Extracted data entries
>>>

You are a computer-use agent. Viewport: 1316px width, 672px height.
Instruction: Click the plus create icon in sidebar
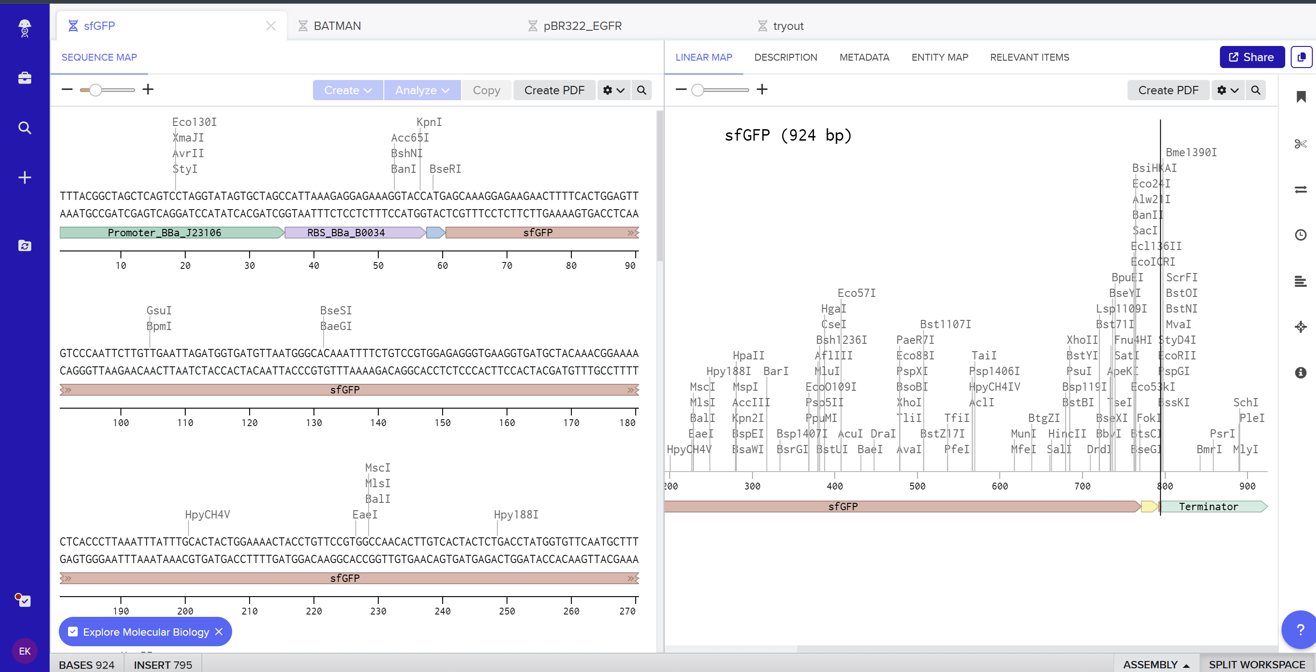point(25,177)
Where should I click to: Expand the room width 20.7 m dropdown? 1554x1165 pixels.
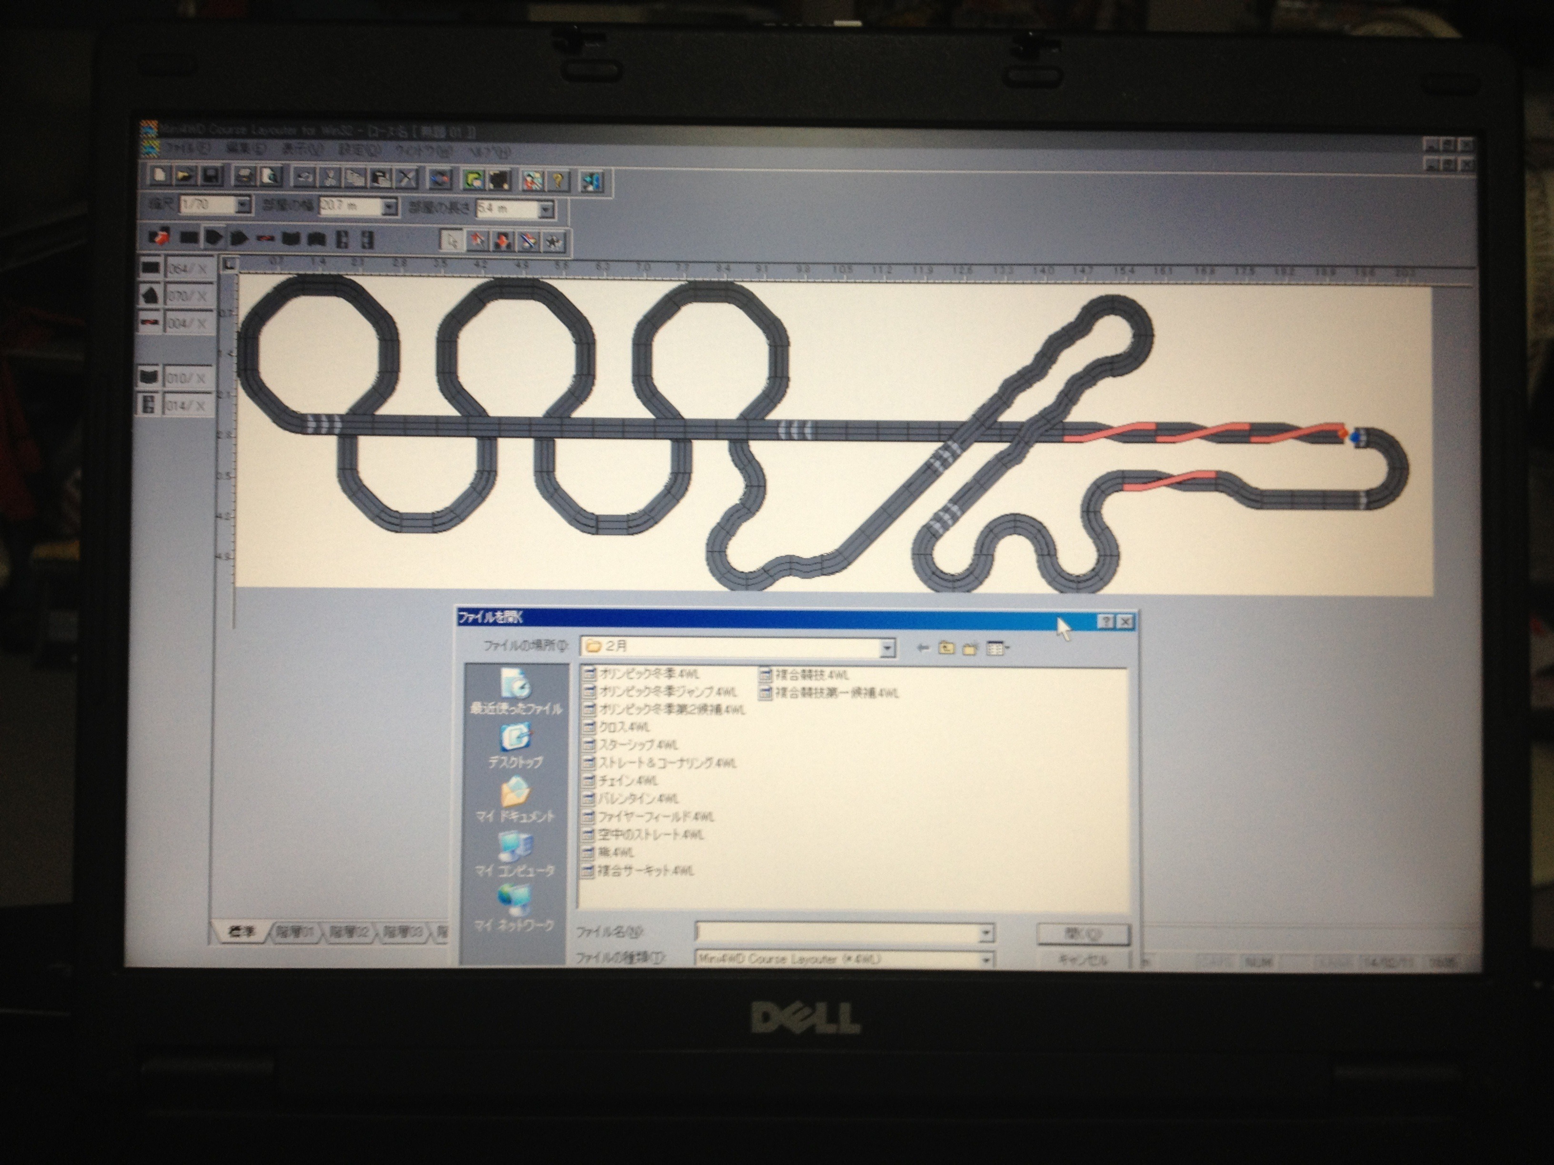pyautogui.click(x=389, y=207)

<<<

WORK INSTRUCTIONS - Exact copy required, pictures excluded: the lines from the one holding "Where should I" through the last line of the data, both ends included.

ANSWER BELOW -
Where should I click to: Expand the room width 20.7 m dropdown? 1554x1165 pixels.
pyautogui.click(x=389, y=207)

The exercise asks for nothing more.